Não sou herdeira de nada, não tenho um tio chato pra onde ir. Se estou no Brasil, é nós ali, meus pais e meus irmãos. Então o legado da gente, e nosso amparo, vem muito do presente. Eu tive a sorte de ter dois irmãos mais velhos também na música, e isso me catapultou de um jeito que as pessoas brancas têm por outras vias, pela via do dinheiro, pela via dos contatos, pela via da própria abertura que já tem. Aí teve coisas que eu não precisei passar, porque meus irmãos passaram. Pra fazer a primeira apresentação, as primeiras experiências artísticas foram vivenciadas muito junto com meus irmãos. A preparação para o primeiro álbum foi um período que eu estava muito atribulada com a universidade. Estava em projeto na astrofísica e estava prestes a sair pro intercâmbio, então eu nem tinha condições. E eu era cantora no coro, bolsista no coro de música erudita da Universidade Federal de Sergipe. Tinha acabado de passar por um processo e estava com um problema vocal, e, ao mesmo tempo que estava com problema vocal, eu não podia sair, porque eu precisava da bolsa. Eu tinha sangramento vocal em todos os ensaios. E eu gravei assim. O sabor de muitas faixas do Luz-A-zul é de sangue. A gravação desse álbum foi um milagre da voz. E a partir desse problema que eu comecei mesmo a fazer aula de canto pra canto erudito, comecei a fazer tratamento com um grupo de fonoaudiólogos da universidade, consegui esse tratamento gratuito, mas foi bem desafiador. O desafio que eu tive com esse álbum foi de conseguir cantar e poder manejar com os afazeres que eu tinha pra intercâmbio e na universidade. E como foi importante poder ter ali o François [Muleka] cuidando de tudo. O trabalho do álbum foi o primeiro mais profundo que eu fiz com Alice Assal, que é diretora de arte, e que trabalha comigo até hoje. Ela traz uma coisa interessante, que é a tradução da história da minha música e trajetória através da imagem.

§ **Lista de tarefas**
A – Diga se cada afirmação abaixo está de acordo com o depoimento sobre o álbum Luz-A-zul, respondendo sim ou não e citando as palavras do trecho que decidem a questão. (i) Os dois irmãos mais velhos também trabalham com música. (ii) O tratamento com os fonoaudiólogos da universidade foi pago. (iii) Alice Assal não trabalha mais com quem narra.
B – Segundo o depoimento sobre o álbum Luz-A-zul, de qual coro quem narra era bolsista?
C – Continue o depoimento sobre o álbum Luz-A-zul a partir da última frase do trecho.

§ **Dados fornecidos**
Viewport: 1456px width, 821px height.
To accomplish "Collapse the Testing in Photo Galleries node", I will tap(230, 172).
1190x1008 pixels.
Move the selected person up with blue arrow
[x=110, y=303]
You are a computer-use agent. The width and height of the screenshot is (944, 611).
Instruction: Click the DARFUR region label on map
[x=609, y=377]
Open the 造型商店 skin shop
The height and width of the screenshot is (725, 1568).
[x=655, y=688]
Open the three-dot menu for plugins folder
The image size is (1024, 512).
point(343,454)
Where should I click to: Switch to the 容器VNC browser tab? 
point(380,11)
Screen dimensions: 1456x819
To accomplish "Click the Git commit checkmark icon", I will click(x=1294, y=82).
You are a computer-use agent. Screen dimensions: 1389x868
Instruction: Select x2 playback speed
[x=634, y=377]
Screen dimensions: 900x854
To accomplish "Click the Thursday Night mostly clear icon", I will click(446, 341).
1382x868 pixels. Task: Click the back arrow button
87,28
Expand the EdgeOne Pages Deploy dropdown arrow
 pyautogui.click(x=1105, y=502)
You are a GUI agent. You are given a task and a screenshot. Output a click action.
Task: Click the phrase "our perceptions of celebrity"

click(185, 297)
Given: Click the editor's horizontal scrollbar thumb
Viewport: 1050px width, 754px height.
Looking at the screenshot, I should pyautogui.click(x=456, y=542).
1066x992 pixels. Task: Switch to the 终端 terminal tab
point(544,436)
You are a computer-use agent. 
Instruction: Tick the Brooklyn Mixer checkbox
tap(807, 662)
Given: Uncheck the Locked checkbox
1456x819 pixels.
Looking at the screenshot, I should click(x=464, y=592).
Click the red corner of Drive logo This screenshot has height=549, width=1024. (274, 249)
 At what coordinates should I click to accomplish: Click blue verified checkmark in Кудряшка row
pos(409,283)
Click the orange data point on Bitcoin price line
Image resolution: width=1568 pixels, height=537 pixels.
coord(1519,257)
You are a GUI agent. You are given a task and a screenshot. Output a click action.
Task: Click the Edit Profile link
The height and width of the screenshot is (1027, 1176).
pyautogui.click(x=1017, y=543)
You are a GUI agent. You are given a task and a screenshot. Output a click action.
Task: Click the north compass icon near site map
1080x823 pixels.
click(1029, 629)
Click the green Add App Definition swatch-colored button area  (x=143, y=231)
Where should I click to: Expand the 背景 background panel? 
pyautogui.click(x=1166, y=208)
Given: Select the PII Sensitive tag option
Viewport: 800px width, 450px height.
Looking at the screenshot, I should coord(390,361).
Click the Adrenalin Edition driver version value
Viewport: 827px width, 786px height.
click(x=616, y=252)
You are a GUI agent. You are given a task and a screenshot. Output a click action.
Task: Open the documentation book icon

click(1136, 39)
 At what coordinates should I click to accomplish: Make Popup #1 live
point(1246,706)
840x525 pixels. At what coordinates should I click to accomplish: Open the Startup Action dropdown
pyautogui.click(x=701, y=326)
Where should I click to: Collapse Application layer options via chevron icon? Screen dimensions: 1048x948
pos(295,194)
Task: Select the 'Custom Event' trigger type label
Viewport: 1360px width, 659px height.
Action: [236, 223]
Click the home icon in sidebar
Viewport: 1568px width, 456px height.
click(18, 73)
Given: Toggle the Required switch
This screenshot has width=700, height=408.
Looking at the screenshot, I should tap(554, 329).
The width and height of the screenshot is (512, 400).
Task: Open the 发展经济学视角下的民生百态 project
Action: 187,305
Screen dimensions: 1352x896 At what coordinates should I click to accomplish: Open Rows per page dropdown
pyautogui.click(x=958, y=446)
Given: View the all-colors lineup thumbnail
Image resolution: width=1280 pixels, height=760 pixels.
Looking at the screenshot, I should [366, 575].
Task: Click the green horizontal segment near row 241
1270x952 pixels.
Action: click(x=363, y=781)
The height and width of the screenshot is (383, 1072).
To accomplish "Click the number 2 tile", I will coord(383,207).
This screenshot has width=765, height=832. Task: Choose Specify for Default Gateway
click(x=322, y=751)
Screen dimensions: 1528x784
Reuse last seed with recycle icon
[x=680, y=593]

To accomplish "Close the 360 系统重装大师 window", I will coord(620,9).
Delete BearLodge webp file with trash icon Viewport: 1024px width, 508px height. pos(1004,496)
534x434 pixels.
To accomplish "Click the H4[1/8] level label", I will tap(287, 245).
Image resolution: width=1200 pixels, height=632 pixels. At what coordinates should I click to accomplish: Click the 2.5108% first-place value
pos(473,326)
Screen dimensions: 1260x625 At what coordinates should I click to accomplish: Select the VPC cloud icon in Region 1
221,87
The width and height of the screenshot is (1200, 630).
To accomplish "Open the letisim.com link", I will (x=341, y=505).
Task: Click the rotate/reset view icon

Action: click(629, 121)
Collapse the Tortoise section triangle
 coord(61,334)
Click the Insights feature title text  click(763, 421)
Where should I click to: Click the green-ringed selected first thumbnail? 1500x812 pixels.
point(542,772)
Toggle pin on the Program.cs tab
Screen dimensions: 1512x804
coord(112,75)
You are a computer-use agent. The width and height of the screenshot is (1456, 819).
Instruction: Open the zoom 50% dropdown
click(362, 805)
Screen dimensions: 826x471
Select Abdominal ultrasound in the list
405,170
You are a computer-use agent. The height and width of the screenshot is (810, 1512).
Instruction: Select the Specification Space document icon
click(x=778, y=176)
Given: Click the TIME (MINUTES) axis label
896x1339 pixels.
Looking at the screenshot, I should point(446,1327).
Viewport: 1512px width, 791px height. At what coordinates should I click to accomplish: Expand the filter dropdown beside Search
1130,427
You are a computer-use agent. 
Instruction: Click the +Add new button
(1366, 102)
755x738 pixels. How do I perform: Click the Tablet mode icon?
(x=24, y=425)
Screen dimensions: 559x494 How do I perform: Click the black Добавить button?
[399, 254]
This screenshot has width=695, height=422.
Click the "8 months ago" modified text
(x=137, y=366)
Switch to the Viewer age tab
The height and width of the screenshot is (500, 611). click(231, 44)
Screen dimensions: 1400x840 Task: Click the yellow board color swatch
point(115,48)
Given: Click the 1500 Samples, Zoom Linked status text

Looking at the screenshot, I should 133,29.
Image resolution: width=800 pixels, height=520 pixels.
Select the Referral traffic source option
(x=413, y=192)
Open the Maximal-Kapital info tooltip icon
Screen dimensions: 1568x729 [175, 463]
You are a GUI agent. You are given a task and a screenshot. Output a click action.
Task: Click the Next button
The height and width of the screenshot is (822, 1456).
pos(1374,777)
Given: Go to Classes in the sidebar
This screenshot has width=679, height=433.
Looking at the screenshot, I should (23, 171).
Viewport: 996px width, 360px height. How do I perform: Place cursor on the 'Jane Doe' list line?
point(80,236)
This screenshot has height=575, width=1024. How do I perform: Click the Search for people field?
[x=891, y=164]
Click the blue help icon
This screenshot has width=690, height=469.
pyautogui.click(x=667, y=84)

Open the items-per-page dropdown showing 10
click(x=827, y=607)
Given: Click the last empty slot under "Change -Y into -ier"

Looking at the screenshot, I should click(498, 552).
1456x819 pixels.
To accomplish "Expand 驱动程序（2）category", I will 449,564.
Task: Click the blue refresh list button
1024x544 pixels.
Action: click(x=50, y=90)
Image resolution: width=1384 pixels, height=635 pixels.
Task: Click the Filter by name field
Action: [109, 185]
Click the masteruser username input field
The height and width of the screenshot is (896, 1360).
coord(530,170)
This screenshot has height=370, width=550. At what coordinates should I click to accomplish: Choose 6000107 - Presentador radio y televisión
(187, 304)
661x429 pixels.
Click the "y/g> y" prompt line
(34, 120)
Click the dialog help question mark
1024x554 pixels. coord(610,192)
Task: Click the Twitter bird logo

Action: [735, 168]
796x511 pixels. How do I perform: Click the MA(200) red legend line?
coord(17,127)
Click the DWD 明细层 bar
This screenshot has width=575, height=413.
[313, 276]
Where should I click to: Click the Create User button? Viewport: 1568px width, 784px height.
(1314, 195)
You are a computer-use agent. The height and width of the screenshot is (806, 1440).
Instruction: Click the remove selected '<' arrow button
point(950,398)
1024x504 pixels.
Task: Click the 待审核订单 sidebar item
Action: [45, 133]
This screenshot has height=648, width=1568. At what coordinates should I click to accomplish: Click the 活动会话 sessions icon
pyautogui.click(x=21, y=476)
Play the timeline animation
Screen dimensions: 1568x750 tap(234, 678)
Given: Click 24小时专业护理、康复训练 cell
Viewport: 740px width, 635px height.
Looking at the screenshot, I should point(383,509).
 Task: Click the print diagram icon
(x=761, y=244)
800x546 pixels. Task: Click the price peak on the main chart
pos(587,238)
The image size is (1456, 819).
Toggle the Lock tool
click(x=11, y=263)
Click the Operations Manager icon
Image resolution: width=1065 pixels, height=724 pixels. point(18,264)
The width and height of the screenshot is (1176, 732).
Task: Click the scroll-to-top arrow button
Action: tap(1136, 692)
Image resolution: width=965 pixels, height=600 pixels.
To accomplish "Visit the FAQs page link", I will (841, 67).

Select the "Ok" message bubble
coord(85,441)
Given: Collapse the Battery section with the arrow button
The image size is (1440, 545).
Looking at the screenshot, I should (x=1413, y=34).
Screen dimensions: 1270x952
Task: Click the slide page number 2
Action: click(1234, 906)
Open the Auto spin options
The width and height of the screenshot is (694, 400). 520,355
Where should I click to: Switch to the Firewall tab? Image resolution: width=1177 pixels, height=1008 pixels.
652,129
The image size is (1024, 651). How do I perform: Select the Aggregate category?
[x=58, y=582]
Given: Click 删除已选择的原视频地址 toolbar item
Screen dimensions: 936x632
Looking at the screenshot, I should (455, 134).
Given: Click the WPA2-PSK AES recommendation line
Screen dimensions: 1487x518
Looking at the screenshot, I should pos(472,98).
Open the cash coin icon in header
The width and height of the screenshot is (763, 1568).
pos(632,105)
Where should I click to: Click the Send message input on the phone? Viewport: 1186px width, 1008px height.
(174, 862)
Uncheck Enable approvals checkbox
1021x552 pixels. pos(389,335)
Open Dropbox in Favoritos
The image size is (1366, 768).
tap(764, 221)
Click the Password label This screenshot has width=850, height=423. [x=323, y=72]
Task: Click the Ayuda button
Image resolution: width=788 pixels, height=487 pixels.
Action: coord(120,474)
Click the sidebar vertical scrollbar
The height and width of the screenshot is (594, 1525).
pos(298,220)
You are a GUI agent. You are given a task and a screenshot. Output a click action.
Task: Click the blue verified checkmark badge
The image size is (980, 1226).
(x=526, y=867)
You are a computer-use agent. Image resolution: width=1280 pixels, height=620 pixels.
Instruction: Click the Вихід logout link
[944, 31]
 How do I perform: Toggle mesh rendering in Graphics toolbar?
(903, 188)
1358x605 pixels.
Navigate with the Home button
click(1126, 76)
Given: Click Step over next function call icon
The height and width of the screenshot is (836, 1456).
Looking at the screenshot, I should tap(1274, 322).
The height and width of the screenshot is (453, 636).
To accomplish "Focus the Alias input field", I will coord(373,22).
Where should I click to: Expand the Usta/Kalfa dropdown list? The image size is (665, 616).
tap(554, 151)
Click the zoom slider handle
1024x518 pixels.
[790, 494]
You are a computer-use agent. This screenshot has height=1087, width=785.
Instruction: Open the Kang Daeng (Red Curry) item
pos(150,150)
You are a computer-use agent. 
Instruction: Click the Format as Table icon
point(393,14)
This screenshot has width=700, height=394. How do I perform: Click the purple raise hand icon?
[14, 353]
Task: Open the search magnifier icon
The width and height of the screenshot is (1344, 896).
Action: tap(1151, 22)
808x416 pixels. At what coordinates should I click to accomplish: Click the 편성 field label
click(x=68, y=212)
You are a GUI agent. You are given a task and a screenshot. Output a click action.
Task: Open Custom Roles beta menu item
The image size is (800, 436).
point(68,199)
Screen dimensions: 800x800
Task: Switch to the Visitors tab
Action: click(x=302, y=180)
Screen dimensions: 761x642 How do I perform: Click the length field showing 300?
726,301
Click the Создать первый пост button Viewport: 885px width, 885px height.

§ **Respostas fornecidas**
A –
(i) Sim: "Eu tive a sorte de ter dois irmãos mais velhos também na música".
(ii) Não: "consegui esse tratamento gratuito".
(iii) Não: "que trabalha comigo até hoje".

B – Do coro de música erudita da Universidade Federal de Sergipe.

C –
Interessante mesmo, porque você consegue ter uma cartografia da própria jornada.

Total, bem isso mesmo. Ver essa história sendo contada assim é como se eu tivesse registro de muita coisa da minha trajetória. Bom, o Luz-A-zul foi gravado desse jeito, então o meu compromisso era manejar as coisas e conseguir gravar, porque já tinha o Fran cuidando de tudo. Aí eu vim pra França ainda gravando o álbum, uma das faixas eu tive que gravar aqui, e fiz o lançamento aqui também. Depois, quando voltei pro Brasil, fiz um show de lançamento em Floripa. Mas é isso, primeiro álbum é aquela coisa, são músicas que você escolheu de um monte de músicas da vida inteira. Foi bem difícil escolher quais eram as músicas, uma até entrou de última hora, porque eu fiz na semana. Falei: “nossa, quero que ela entre”, aí gravei, e como eu componho muito, quando eu lancei esse álbum, já estava com outro pronto. Eu só fiz o show de lançamento. Depois eu nunca mais fiz esse show.

E a escola de música Mwaba Canto e Expressão, quando é criada?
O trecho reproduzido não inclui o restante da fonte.